« À la mort d’un proche, les femmes se coupent un doigt » - voici les 10 rituels tribaux les plus incroyables.
Des cérémonies étonnantes des peuples autochtones qui nous donnent des frissons.
Fourmis de feu
La tribu Sateré-Mawé vit dans la jungle amazonienne, et on peut dire que devenir homme y est un vrai défi. Les anciens mettent des fourmis-bulles anesthésiantes dans un gant, leurs aiguillons tournés vers l’intérieur. Les garçons de seulement 12 ans plongent leurs mains dans ce gant pendant dix minutes. Les piqûres sont extrêmement douloureuses, mais ils doivent rester silencieux et immobiles, supportant la souffrance sans un cri. Ces piqûres provoquent tremblements et paralysie temporaire, qui durent jusqu’à 24 heures ! Et ce n’est pas une fois, mais au moins vingt fois qu’ils doivent passer cette épreuve. Un documentaire américain a même montré un homme incapable de supporter plus de quelques secondes, hurlant et nécessitant une hospitalisation de deux jours.
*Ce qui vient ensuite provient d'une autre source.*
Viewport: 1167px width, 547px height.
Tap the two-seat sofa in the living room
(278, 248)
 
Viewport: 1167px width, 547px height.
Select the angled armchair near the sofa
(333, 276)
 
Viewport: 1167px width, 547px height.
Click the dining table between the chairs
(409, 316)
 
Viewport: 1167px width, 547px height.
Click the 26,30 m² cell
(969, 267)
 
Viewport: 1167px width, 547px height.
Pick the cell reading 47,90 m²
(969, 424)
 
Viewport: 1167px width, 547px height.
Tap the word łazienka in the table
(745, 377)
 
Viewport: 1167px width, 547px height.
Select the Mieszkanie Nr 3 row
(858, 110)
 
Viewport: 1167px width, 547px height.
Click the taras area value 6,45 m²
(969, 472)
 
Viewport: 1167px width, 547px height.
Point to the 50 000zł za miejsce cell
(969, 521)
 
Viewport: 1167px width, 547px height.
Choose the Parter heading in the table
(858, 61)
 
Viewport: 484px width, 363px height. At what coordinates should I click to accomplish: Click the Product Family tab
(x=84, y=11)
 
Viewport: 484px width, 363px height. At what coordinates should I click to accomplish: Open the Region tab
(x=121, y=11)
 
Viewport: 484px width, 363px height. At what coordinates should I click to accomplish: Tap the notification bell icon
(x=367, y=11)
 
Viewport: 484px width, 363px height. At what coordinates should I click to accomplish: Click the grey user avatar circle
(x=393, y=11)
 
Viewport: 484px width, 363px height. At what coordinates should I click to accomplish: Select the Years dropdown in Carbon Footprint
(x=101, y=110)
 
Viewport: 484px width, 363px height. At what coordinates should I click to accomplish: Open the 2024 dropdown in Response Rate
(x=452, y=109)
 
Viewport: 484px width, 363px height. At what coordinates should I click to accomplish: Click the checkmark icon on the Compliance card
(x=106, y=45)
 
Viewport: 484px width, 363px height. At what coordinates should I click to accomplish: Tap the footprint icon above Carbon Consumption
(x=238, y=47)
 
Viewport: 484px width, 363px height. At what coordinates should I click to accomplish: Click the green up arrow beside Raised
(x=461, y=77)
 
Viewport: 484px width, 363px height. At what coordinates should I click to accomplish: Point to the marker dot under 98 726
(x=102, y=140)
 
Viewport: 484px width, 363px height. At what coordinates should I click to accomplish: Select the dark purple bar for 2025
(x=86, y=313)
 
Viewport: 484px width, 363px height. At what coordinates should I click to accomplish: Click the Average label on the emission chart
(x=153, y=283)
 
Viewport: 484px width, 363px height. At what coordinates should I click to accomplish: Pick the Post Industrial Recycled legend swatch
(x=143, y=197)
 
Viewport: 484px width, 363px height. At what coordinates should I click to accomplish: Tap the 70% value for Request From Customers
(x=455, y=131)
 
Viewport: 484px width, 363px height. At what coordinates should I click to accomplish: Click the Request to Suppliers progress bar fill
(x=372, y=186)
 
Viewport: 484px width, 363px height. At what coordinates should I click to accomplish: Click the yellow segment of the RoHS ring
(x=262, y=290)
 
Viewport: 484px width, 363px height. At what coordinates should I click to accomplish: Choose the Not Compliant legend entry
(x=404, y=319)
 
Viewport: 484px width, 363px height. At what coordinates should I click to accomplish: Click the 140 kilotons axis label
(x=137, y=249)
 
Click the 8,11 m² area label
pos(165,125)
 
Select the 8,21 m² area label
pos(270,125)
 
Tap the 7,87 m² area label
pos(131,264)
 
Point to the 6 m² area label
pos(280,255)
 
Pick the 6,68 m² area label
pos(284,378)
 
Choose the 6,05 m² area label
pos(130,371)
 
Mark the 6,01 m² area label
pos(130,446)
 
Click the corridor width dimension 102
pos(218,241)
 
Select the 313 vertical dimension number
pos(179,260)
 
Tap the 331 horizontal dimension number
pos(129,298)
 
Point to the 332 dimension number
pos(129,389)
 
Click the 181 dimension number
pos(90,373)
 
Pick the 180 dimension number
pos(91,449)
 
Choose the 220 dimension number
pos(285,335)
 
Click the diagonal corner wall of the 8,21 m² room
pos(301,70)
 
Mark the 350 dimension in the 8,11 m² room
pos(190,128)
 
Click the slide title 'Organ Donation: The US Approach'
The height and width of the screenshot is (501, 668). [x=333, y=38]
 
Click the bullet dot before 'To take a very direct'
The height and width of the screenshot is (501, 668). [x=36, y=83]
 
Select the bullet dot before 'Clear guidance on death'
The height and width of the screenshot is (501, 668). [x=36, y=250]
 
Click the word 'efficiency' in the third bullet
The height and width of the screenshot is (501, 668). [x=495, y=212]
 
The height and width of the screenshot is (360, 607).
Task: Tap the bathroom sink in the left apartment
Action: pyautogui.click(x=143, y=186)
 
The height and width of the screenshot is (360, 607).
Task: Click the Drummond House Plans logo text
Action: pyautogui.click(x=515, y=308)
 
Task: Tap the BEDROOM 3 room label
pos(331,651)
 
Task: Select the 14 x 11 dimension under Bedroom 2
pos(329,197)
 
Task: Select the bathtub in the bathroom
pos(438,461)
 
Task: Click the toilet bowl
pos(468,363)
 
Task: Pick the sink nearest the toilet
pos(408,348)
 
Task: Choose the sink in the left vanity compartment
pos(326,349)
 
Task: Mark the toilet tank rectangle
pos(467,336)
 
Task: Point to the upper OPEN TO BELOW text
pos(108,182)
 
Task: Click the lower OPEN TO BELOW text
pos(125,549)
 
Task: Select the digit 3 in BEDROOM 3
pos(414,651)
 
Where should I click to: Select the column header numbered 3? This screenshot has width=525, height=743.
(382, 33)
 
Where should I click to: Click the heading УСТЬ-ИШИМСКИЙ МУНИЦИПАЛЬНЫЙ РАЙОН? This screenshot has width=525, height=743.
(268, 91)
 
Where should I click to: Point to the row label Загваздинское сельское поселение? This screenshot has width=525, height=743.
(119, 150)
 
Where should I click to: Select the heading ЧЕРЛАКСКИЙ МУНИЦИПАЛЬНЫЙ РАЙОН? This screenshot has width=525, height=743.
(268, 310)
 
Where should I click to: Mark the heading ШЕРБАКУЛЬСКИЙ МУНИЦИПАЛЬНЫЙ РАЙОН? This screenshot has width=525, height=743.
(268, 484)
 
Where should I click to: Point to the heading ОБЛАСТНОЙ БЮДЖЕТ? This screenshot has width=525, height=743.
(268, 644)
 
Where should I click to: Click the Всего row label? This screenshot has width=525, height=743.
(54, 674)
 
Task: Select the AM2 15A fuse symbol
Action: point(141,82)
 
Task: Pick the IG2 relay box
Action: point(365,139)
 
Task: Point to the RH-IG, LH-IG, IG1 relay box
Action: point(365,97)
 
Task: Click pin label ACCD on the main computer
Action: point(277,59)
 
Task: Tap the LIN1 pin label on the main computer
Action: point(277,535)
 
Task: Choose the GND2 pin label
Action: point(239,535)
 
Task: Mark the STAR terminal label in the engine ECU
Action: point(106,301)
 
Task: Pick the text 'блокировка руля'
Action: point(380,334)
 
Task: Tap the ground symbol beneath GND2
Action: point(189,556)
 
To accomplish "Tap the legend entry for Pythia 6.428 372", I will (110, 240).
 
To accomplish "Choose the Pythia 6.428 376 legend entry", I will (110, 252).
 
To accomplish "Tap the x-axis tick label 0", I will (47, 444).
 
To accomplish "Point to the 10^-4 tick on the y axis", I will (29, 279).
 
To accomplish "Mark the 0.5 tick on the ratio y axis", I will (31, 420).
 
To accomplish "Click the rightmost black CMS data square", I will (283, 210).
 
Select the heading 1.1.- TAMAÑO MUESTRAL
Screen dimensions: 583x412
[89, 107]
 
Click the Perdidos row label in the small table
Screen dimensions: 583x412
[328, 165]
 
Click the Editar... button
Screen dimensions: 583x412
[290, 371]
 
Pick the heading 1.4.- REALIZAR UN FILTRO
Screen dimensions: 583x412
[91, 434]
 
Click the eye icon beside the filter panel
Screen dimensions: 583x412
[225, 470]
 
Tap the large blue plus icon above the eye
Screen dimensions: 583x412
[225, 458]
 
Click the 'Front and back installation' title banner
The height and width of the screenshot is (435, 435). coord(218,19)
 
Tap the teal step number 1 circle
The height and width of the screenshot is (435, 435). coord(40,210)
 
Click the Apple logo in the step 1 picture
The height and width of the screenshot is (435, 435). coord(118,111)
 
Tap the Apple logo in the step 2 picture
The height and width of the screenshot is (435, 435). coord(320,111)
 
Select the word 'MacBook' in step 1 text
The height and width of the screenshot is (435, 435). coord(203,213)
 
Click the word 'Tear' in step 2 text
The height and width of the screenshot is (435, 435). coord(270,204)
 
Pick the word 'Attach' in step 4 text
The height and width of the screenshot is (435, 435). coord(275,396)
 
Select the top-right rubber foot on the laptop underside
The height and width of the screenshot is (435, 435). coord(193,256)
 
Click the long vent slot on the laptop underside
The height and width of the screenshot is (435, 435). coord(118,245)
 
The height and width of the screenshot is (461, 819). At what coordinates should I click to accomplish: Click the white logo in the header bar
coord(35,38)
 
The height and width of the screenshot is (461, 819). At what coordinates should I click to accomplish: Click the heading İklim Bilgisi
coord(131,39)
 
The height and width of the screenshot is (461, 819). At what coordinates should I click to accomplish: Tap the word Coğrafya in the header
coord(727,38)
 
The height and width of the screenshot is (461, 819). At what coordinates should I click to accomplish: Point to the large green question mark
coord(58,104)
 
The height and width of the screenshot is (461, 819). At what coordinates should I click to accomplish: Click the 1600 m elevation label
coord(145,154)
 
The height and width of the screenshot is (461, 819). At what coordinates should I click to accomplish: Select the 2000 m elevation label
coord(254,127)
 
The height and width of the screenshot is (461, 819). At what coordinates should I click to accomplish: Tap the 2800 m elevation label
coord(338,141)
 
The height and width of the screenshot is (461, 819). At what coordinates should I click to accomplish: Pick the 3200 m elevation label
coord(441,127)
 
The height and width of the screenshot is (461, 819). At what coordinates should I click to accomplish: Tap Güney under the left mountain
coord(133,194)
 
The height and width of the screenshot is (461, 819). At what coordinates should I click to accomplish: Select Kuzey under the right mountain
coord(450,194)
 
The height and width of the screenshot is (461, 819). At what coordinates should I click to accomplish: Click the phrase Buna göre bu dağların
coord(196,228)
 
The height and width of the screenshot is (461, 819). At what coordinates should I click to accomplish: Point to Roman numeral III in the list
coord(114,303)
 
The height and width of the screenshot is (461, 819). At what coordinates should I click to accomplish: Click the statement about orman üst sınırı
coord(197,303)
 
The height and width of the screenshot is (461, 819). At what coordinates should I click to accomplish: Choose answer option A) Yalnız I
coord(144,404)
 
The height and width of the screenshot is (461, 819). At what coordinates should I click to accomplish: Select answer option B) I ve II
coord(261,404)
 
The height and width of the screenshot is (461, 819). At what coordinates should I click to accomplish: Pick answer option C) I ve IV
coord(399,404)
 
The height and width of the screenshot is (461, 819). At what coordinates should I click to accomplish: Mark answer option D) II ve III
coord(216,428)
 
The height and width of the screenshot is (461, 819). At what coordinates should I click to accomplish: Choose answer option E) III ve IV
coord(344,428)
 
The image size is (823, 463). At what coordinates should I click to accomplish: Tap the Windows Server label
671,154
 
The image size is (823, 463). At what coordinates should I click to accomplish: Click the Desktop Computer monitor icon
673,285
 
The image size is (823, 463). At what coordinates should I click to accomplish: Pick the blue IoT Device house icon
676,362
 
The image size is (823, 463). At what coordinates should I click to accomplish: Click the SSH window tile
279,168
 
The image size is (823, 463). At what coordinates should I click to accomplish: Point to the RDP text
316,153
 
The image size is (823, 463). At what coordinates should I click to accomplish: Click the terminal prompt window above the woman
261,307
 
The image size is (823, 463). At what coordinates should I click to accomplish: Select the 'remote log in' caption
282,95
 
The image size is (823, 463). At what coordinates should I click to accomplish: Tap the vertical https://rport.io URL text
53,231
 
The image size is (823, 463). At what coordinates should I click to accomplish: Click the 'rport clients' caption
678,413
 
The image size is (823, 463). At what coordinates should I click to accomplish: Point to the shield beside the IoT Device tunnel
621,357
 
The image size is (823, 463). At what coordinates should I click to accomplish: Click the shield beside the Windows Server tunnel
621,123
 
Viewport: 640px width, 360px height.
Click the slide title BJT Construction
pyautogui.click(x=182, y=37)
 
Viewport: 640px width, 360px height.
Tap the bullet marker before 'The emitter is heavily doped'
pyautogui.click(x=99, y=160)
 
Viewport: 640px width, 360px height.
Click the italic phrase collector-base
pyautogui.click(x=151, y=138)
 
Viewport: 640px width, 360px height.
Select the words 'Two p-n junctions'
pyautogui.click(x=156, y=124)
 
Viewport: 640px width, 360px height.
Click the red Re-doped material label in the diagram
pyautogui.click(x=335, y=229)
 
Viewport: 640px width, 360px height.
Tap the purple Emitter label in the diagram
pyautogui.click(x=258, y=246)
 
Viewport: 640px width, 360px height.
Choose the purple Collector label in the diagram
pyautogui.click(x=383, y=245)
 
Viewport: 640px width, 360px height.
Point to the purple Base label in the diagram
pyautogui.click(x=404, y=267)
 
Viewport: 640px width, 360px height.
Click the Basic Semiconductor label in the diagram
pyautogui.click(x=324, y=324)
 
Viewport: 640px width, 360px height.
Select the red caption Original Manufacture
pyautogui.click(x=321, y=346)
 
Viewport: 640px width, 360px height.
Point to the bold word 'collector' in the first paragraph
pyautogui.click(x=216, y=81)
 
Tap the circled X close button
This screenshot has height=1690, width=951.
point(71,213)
Concours de beauté masculin
Chez les Wodaabe d’Afrique, les femmes choisissent leur partenaire d’une manière très particulière. Lors du festival Gerewol, les hommes se maquillent, s’ornent et défilent comme dans un concours de beauté, et les femmes sélectionnent leur futur compagnon.
Dents de loup
Le rituel balinais appelé « mesangih » consiste à limer les dents pointues des jeunes, symboles de leur jeunesse. En adoucissant leurs « dents de loup », ils marquent leur passage à l’âge adulte, laissant derrière eux des traits « bestiaux » comme la cupidité, la colère, le désir et la jalousie.
Fouet

Chez les Fulani d’Afrique de l’Ouest, devenir homme n’est pas facile. Lors de la cérémonie Sharo, les jeunes garçons sont fouettés et humiliés devant toute la tribu, sous le regard de leurs proches. Ce rite prouve qu’ils peuvent supporter la douleur sans émotion et entrer dans le monde des hommes.
Saut de la mort
Sur une île de Pentecôte, à Vanutau, se déroule chaque printemps le « Naghol », ancêtre du saut à l’élastique. Les hommes attachent des cordes végétales à leurs pieds et sautent d’une tour de 10 à 15 mètres pour prouver leur courage et assurer une bonne récolte d’ignames. Ces cordes ne tiennent pas toujours, et des blessures graves surviennent parfois.
La danse du soleil
Chez certaines tribus amérindiennes, hommes et parfois femmes se suspendent à des poteaux en se perçant la peau du torse ou du dos. Suspendus dans les airs, ils regardent le soleil, espérant recevoir une vision.
« Belles cicatrices
En Papouasie-Nouvelle-Guinée, la tribu Kanigara marque les garçons d’innombrables cicatrices artistiques de l’enfance à l’âge adulte. Ces marques forment des motifs esthétiques et sont strictement interdites aux femmes.
Le jour des morts
Les Toraja d’Indonésie déterrent tous les quelques années leurs proches enterrés. Ils lavent les corps momifiés et desséchés, puis les rhabillent. Ce rituel maintient un lien fort entre la famille et les ancêtres disparus.
Cannibalisme
La tribu Wari du Brésil consomme les membres décédés, un dernier hommage selon leur croyance. Les Yanomami, aussi brésiliens, mangent les cendres des morts pour que leur âme continue de vivre en eux.
Doigts disparus

Chez les Dani d’Indonésie, les femmes pleurent de façon extrême : à chaque décès d’un proche, elles doivent se couper une phalange. Cette douleur physique reflète la peine de la perte. Chez les femmes âgées, ce rituel est le plus visible, certaines n’ayant presque plus de doigts.